**WHAT IS REQUIRED:**
Taking the line with "Click the Chase" as the first and the line with "Open the 'Unmark" as the last, set down exactly every line in that range from the entries below, and no more.

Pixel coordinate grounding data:

^^^^

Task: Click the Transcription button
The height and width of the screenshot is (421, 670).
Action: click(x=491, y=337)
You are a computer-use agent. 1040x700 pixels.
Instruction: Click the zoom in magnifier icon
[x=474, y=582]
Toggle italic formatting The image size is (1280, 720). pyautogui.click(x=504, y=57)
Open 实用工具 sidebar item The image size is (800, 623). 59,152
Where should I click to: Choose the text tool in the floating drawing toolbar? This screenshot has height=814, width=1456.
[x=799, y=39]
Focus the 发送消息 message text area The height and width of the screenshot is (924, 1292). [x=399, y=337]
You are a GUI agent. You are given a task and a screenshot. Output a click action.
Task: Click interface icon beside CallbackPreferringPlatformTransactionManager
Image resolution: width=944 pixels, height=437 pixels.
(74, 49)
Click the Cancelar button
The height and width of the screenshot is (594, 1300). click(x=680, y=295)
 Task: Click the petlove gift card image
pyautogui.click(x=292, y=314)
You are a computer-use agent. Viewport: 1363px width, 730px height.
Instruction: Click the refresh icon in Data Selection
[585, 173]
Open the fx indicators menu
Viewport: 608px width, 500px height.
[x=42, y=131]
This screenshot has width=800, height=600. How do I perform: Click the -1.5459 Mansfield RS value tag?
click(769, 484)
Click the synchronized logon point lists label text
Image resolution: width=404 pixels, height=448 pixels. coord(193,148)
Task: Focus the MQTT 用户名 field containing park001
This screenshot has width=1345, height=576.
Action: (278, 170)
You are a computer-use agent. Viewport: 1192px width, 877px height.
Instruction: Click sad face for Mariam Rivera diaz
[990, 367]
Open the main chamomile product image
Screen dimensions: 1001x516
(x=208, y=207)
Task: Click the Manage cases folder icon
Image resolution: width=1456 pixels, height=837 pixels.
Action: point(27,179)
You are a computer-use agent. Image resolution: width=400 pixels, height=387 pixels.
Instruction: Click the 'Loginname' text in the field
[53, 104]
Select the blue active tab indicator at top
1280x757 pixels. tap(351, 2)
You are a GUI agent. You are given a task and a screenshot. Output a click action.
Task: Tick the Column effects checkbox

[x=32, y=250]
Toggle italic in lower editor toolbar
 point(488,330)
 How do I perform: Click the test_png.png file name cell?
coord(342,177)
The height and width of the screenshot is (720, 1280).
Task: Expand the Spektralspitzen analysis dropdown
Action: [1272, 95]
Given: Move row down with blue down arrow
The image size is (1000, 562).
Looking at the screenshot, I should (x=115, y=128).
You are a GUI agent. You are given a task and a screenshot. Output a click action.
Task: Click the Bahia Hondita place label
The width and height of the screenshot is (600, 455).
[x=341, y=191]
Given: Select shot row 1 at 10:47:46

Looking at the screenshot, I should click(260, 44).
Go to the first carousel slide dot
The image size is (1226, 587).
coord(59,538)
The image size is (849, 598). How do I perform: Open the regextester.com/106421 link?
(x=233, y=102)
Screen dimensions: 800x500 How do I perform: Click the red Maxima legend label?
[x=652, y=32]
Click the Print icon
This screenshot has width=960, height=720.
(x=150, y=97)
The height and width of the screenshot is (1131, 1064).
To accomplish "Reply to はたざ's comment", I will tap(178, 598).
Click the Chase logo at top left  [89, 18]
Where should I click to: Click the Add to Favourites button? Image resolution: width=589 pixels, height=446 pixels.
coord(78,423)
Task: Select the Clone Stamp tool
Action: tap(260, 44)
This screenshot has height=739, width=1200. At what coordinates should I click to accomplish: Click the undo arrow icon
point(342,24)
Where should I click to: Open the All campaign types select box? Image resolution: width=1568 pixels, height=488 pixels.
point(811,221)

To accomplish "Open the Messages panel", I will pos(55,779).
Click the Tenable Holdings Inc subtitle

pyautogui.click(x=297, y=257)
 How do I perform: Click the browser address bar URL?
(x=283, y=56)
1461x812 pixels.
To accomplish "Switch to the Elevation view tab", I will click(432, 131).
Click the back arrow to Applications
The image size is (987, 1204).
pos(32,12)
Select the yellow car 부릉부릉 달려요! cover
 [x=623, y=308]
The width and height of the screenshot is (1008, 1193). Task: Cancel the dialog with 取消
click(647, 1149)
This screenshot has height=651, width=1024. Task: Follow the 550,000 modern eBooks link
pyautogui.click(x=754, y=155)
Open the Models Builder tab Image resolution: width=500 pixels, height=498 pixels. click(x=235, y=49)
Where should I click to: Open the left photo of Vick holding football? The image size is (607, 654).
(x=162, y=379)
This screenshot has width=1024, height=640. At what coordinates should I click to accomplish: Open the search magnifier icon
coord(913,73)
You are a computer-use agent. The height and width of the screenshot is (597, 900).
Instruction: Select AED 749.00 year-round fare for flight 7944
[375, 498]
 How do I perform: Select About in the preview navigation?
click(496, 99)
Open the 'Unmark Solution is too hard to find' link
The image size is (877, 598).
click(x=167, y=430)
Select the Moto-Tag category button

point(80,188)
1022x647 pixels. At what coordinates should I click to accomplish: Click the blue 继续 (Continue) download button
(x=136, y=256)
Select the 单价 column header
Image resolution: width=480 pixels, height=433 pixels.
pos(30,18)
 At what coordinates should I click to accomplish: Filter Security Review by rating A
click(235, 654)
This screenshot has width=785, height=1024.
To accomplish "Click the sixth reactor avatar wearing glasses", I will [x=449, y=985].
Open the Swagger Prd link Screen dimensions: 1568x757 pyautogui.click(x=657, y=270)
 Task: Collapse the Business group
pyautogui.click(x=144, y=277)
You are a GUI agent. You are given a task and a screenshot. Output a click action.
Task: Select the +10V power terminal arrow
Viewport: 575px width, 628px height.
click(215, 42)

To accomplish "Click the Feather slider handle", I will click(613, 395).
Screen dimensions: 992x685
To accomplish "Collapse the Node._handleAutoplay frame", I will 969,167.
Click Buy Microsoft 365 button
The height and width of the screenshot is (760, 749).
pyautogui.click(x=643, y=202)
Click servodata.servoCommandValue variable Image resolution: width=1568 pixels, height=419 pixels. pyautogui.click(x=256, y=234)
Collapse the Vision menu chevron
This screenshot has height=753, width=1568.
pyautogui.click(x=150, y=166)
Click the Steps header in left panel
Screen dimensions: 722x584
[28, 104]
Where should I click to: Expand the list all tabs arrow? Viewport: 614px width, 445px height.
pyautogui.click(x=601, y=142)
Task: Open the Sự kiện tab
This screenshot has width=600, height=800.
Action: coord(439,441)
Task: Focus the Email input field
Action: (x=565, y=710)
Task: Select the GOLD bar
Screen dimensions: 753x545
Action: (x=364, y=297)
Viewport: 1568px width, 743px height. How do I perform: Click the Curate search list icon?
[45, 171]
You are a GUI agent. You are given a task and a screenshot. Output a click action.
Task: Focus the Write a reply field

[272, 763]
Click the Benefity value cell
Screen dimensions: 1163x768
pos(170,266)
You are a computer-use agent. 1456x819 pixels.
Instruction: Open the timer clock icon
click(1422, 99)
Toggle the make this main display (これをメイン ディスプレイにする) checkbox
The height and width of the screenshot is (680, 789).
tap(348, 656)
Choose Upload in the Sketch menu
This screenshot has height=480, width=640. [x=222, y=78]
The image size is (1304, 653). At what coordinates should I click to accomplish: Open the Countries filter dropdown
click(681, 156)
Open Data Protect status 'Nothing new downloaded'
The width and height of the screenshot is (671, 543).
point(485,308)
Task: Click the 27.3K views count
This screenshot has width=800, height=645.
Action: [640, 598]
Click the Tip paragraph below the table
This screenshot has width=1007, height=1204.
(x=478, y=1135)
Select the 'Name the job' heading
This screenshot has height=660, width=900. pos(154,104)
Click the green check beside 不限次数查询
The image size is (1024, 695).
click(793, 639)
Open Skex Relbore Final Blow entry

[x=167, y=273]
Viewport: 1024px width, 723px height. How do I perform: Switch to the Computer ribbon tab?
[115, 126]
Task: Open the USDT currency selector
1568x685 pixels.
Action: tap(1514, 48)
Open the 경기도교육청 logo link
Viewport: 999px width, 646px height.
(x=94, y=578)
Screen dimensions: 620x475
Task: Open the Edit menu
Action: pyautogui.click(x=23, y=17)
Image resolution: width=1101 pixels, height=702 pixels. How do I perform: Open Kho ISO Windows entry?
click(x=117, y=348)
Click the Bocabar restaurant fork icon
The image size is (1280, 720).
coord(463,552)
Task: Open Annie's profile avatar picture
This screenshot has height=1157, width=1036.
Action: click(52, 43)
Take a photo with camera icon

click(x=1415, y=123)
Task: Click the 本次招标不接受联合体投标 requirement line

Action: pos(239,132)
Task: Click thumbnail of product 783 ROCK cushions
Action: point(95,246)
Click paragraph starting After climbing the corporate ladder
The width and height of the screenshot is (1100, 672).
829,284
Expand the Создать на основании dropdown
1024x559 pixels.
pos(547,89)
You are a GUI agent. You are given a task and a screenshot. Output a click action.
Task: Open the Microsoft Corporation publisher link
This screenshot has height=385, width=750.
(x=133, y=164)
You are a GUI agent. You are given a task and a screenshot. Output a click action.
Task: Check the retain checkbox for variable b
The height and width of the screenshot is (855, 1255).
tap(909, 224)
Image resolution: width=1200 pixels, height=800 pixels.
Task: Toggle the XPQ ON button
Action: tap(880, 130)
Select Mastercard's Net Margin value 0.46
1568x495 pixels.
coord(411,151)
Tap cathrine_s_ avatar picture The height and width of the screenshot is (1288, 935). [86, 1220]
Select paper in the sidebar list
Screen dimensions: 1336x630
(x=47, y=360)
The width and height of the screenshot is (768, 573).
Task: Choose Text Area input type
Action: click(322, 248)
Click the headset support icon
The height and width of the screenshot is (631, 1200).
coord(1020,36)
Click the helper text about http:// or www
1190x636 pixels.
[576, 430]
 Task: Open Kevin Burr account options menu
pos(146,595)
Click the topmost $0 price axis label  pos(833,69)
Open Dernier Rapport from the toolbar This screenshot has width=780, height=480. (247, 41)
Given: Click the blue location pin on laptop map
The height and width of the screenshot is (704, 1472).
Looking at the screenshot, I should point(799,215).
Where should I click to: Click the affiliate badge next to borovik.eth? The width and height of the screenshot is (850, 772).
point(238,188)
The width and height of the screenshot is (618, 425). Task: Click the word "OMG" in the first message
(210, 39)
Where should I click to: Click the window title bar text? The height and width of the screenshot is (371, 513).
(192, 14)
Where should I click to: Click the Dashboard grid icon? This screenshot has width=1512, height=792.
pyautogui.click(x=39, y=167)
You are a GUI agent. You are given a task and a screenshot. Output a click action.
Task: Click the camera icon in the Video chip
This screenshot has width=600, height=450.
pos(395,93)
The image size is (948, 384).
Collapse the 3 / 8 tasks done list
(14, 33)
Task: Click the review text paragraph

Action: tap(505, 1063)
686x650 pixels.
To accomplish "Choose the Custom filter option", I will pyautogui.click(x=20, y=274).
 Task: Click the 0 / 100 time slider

^^^^

**ANSWER:**
Click the Chase logo at top left  [89, 18]
Where should I click to: Click the Add to Favourites button? Image resolution: width=589 pixels, height=446 pixels.
coord(78,423)
Task: Select the Clone Stamp tool
Action: tap(260, 44)
This screenshot has height=739, width=1200. At what coordinates should I click to accomplish: Click the undo arrow icon
point(342,24)
Where should I click to: Open the All campaign types select box? Image resolution: width=1568 pixels, height=488 pixels.
point(811,221)

To accomplish "Open the Messages panel", I will pos(55,779).
Click the Tenable Holdings Inc subtitle

pyautogui.click(x=297, y=257)
 How do I perform: Click the browser address bar URL?
(x=283, y=56)
1461x812 pixels.
To accomplish "Switch to the Elevation view tab", I will click(432, 131).
Click the back arrow to Applications
The image size is (987, 1204).
pos(32,12)
Select the yellow car 부릉부릉 달려요! cover
 [x=623, y=308]
The width and height of the screenshot is (1008, 1193). Task: Cancel the dialog with 取消
click(647, 1149)
This screenshot has height=651, width=1024. Task: Follow the 550,000 modern eBooks link
pyautogui.click(x=754, y=155)
Open the Models Builder tab Image resolution: width=500 pixels, height=498 pixels. click(x=235, y=49)
Where should I click to: Open the left photo of Vick holding football? The image size is (607, 654).
(x=162, y=379)
This screenshot has width=1024, height=640. At what coordinates should I click to accomplish: Open the search magnifier icon
coord(913,73)
You are a computer-use agent. The height and width of the screenshot is (597, 900).
Instruction: Select AED 749.00 year-round fare for flight 7944
[375, 498]
 How do I perform: Select About in the preview navigation?
click(496, 99)
Open the 'Unmark Solution is too hard to find' link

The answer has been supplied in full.